----- Provided records -----

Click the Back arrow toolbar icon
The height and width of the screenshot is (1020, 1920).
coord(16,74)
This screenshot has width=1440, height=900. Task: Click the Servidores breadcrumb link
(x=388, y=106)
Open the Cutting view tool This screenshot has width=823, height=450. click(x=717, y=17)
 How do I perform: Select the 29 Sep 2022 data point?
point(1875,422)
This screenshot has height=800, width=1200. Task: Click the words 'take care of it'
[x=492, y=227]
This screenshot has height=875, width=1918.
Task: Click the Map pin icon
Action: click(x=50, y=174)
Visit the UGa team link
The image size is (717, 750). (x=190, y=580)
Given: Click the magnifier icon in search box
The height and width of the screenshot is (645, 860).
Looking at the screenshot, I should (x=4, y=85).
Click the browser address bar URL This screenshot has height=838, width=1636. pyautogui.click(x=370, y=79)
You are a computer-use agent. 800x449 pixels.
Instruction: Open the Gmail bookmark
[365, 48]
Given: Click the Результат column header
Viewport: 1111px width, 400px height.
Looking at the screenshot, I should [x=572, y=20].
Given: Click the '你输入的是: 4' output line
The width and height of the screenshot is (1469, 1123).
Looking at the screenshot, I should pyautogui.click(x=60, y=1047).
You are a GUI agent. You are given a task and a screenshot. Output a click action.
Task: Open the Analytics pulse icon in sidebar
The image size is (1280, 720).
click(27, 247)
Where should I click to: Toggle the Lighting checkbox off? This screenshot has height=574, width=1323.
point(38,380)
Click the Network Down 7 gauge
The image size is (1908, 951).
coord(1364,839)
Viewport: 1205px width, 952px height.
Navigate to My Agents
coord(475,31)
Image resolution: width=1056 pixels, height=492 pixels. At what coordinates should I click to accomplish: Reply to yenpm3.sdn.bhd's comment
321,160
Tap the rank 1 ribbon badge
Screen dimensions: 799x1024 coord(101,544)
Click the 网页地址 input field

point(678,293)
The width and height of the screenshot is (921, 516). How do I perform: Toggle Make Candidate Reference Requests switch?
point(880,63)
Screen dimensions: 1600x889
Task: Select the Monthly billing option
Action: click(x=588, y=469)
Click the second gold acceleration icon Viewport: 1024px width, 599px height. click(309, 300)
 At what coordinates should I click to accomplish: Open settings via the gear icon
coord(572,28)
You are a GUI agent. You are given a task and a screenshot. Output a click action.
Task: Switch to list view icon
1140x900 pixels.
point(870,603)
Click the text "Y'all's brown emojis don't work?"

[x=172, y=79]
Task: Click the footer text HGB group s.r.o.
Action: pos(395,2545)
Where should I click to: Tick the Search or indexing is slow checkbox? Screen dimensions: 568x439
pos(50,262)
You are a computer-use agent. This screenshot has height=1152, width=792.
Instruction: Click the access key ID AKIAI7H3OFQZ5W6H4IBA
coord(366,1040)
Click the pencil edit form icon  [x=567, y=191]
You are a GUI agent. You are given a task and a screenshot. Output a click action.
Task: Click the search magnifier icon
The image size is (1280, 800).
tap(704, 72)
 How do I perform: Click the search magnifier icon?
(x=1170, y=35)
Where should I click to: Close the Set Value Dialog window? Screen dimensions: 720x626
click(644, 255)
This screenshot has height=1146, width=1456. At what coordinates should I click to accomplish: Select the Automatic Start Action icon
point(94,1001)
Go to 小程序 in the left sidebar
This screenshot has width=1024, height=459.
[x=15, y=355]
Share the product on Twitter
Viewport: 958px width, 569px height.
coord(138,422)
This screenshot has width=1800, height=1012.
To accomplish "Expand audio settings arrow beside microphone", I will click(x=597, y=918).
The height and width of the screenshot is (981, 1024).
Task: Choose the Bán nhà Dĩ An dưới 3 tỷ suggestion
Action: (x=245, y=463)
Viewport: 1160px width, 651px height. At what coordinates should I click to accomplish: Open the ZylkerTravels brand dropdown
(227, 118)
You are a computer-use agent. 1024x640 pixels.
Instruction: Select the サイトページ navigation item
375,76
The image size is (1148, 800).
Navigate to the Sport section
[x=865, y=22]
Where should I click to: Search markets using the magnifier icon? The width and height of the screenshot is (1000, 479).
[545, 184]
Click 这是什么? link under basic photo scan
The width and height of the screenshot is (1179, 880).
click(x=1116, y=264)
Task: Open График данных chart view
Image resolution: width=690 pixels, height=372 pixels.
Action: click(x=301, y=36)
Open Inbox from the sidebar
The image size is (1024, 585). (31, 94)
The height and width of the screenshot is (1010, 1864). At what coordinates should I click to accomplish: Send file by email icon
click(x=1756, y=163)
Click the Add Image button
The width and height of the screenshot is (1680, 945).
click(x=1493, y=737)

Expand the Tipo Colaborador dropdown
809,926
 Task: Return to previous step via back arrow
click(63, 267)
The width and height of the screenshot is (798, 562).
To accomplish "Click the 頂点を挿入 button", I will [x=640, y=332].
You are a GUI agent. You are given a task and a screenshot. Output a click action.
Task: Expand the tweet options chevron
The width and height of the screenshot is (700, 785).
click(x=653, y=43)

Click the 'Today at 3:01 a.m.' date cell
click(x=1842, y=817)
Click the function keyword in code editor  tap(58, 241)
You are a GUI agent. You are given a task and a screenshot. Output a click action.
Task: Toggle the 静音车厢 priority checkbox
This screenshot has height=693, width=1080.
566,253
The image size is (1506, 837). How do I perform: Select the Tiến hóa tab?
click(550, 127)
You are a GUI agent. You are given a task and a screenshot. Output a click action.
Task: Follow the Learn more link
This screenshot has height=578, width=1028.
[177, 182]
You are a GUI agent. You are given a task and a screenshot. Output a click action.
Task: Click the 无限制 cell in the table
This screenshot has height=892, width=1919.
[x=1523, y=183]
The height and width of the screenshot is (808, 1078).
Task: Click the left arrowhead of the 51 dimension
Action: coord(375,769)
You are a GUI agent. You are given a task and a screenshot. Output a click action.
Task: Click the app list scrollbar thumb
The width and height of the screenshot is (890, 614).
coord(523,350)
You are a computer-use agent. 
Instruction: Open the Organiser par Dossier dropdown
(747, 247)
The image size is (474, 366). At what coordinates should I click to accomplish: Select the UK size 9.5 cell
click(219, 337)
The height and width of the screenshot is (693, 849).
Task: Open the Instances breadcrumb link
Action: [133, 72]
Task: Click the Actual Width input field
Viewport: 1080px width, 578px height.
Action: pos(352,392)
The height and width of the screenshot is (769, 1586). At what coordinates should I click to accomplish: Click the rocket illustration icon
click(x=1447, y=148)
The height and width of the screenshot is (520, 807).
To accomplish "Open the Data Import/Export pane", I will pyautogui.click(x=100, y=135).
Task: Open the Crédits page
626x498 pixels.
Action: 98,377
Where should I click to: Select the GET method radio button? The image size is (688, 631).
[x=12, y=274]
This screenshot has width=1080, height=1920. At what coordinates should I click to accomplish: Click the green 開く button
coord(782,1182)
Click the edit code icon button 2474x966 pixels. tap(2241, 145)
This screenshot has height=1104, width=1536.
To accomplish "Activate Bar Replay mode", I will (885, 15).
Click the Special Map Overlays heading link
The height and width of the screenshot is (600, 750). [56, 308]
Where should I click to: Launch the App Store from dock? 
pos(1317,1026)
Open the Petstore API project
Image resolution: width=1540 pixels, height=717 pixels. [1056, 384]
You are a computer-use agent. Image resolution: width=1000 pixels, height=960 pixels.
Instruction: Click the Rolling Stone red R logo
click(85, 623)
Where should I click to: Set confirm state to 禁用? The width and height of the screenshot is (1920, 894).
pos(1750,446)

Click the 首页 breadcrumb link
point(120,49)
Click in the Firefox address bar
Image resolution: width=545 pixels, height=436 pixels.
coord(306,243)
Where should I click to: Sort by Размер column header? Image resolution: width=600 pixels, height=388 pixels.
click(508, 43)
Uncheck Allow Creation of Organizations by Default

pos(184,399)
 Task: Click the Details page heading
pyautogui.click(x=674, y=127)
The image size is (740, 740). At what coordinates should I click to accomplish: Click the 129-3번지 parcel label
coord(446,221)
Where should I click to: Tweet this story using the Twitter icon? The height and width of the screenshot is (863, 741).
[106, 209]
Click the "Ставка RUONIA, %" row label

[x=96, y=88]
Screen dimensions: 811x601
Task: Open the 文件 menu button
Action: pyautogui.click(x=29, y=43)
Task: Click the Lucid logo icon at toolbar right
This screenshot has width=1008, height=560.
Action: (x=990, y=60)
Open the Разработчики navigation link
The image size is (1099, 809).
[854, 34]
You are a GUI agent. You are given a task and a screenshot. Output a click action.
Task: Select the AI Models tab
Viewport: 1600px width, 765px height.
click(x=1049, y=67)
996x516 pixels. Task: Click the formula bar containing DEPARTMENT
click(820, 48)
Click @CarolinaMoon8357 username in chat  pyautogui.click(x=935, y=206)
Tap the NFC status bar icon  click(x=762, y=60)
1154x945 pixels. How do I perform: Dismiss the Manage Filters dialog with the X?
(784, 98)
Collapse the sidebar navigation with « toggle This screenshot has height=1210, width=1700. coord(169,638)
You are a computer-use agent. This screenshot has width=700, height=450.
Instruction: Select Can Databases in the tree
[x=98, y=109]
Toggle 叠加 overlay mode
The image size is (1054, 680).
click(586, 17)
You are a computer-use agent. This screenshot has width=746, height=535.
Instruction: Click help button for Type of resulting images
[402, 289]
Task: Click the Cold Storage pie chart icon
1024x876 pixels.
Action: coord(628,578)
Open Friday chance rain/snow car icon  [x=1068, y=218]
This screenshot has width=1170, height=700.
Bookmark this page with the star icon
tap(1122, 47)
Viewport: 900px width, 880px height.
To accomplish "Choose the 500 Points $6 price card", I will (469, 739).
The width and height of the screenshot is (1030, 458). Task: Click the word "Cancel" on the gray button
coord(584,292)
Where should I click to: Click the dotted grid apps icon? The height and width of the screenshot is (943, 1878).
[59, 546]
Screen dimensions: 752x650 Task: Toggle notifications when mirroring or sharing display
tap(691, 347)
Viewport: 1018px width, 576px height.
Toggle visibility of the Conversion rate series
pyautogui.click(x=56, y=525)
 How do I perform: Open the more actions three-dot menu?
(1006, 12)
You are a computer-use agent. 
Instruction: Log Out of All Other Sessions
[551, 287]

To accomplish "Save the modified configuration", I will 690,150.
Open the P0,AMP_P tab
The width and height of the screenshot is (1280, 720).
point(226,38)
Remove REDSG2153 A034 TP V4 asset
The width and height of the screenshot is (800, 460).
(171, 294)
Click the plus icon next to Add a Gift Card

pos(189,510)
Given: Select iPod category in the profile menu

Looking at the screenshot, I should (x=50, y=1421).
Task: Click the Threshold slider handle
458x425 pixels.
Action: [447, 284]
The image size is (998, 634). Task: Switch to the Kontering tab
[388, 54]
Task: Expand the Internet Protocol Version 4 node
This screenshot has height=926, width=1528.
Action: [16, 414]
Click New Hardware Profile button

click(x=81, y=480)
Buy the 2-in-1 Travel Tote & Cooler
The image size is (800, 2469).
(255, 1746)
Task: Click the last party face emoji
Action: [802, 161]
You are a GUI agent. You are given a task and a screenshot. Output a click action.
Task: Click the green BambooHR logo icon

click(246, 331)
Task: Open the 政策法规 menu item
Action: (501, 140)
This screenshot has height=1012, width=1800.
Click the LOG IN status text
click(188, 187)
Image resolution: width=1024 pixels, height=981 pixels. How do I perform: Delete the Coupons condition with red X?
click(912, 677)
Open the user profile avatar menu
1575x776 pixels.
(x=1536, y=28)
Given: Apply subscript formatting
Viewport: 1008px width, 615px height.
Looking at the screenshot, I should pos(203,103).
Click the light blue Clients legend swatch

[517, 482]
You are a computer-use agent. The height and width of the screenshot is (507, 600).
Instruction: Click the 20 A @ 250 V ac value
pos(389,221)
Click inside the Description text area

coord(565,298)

-----

Work task >> Collect every line above that contains the word "code".

Exercise solution >>
Click the function keyword in code editor  tap(58, 241)
Click the edit code icon button 2474x966 pixels. tap(2241, 145)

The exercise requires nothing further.